=== Problem statement ===
Return the data below unchanged, line for line.

=== Dataset entries ===
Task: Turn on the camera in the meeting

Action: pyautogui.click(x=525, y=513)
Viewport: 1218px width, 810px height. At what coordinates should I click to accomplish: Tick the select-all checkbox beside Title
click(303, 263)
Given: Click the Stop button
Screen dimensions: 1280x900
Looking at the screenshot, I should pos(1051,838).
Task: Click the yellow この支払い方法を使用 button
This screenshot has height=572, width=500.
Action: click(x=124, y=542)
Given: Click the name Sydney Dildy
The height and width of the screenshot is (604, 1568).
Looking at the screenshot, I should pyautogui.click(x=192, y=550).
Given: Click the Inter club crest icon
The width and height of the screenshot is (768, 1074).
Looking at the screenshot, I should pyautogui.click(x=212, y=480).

=== Answer for this exercise ===
Task: Turn on the camera in the meeting

Action: pyautogui.click(x=525, y=513)
Viewport: 1218px width, 810px height. At what coordinates should I click to accomplish: Tick the select-all checkbox beside Title
click(303, 263)
Given: Click the Stop button
Screen dimensions: 1280x900
Looking at the screenshot, I should pos(1051,838).
Task: Click the yellow この支払い方法を使用 button
This screenshot has height=572, width=500.
Action: click(x=124, y=542)
Given: Click the name Sydney Dildy
The height and width of the screenshot is (604, 1568).
Looking at the screenshot, I should pyautogui.click(x=192, y=550).
Given: Click the Inter club crest icon
The width and height of the screenshot is (768, 1074).
Looking at the screenshot, I should pyautogui.click(x=212, y=480).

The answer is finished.